Jason Cunningham ist einer von 20 Tourguides, die das Hilfswerk «Invisible Cities» gegenwärtig beschäftigt. Die Idee dazu hatte Zakia Moulaoui. Sie will Randständigen und ehemaligen Obdachlosen mit den Stadttouren beim Wiedereinstieg helfen. «Wir bieten ihnen die Möglichkeit, wieder zu arbeiten und dabei ihr Selbstvertrauen zu stärken. Als Guides geben sie den Besuchenden einen tiefen Einblick in die Stadt. Und das Geld der Besuchenden dient einem guten Zweck.»

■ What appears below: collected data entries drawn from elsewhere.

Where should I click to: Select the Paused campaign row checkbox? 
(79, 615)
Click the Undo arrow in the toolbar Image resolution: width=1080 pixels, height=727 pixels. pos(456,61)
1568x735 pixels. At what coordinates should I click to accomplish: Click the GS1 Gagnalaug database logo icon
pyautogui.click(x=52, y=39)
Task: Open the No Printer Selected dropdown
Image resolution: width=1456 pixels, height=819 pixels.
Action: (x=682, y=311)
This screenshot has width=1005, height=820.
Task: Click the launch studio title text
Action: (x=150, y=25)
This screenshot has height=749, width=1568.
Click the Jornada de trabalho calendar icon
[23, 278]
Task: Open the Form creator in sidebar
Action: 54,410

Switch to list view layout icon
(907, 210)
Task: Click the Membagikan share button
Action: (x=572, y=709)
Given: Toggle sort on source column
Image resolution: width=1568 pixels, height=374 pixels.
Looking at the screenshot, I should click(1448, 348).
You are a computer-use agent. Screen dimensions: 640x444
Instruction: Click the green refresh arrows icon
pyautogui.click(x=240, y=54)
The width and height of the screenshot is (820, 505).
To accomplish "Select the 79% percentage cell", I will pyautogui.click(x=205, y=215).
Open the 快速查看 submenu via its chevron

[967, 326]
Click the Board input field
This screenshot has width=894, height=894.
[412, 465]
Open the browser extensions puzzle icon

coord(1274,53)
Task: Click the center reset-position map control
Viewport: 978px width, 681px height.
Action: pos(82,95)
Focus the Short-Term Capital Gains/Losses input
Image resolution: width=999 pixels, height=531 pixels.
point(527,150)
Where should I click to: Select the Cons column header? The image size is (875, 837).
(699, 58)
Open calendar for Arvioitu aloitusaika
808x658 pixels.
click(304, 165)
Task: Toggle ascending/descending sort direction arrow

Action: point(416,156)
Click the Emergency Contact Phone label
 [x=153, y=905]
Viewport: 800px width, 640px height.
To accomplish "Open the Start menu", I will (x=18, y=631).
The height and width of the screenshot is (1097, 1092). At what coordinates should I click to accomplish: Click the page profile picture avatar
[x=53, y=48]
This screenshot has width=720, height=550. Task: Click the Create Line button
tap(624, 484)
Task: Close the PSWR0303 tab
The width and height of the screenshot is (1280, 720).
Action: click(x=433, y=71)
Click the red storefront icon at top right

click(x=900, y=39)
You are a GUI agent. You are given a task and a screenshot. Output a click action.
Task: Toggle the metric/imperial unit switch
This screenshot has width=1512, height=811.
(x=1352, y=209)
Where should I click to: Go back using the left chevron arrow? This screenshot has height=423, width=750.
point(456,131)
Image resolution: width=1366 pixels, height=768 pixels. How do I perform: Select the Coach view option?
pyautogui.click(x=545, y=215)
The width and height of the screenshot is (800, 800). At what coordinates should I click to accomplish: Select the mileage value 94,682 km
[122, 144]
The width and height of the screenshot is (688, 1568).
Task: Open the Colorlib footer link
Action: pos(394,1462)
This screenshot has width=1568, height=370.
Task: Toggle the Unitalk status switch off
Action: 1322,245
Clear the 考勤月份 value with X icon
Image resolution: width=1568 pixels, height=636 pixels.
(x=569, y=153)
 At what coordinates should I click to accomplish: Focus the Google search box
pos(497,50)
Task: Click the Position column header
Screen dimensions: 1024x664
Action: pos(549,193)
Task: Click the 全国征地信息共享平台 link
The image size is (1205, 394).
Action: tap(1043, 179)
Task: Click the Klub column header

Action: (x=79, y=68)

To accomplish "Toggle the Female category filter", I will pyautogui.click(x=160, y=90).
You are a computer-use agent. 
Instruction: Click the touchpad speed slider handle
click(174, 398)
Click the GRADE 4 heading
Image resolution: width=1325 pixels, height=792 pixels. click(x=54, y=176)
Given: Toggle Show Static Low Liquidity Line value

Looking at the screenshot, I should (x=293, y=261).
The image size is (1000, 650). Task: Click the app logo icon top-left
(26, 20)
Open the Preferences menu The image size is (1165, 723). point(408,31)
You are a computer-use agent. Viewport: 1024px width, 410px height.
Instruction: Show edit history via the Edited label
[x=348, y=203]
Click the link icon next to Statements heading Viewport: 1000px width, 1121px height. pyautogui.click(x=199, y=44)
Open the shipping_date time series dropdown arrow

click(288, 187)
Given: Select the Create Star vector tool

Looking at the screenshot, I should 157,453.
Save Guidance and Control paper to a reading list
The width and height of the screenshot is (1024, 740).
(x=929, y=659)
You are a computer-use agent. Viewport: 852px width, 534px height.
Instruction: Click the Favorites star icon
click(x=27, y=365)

Frau mit Schal auf städtischer Strasse.
Legende: Zakia Moulaoui hat «Invisible-Cities» gegründet. Seit 2018 gibt es die Tourguides auch in anderen Städten. SRF / Michael Gerber

Zakia Moulaoui erzählt, wie sie ihre Guides auf die ersten Touren vorbereitet und sie auch danach eng begleitet – auf dem Weg zurück ins Leben. «Es kann sein, dass sie wieder Kontakt aufnehmen wollen zu ihren Kindern. Oder dass sie eine Stelle suchen oder eine Ausbildung machen möchten.»

Das Hilfswerk hat seit 2016 rund 150 Randständigen beim Wiedereinstieg geholfen. Es ist heute neben Edinburgh und Glasgow auch in England und Wales aktiv.

Touren schaffen Verständnis für Randständige

Die Tourguides verlassen die klassischen Routen und reden dabei über ihre Lebenswelten. «Bei meiner Tour geht es um Verbrechen und Strafe», sagt Guide Sonny Murray, der eine bewegte Zeit als Drogenabhängiger hinter sich hat. Murray hat seine Tour selbst zusammengestellt. «Ich zeige alte Gefängnisse, alte Galgen oder so. Aber ich zeige auch gerne die sozialen Unternehmen oder Hilfswerke, die randständigen Menschen helfen», sagt Murray bei einem kurzen Halt vor dem Grassmarket-Community-Center in Edinburgh. «Als ich selbst obdachlos war, kam ich oft hierher. Hier gibts Essen.»

Menschen spazieren durch einen Torbogen in einer alten Stadt.
Legende: Die Tourguides bieten andere Einblicke in die Stadt – und das Geld kommt einem guten Zweck zugute. SRF / Michael Gerber

Murray versucht bei den Besuchenden Verständnis zu wecken für Menschen, die heute am Rand der Gesellschaft ums Überleben kämpfen. Auch Jason Cunningham ist als Guide in seinem Element. Man spürt, wie gerne er seine Arbeit macht. «Mir hätte schon früher gefallen, Tourguide zu sein. Vor Jahren habe ich mich mal erkundigt und glaubte danach, man müsse studieren und eine Lizenz kaufen – für Tausende von Pfund – was ich mir nie hätte leisten können.»

Nun hat er es auch ohne Studium und Lizenz geschafft – und freut sich auf viele weitere Touren.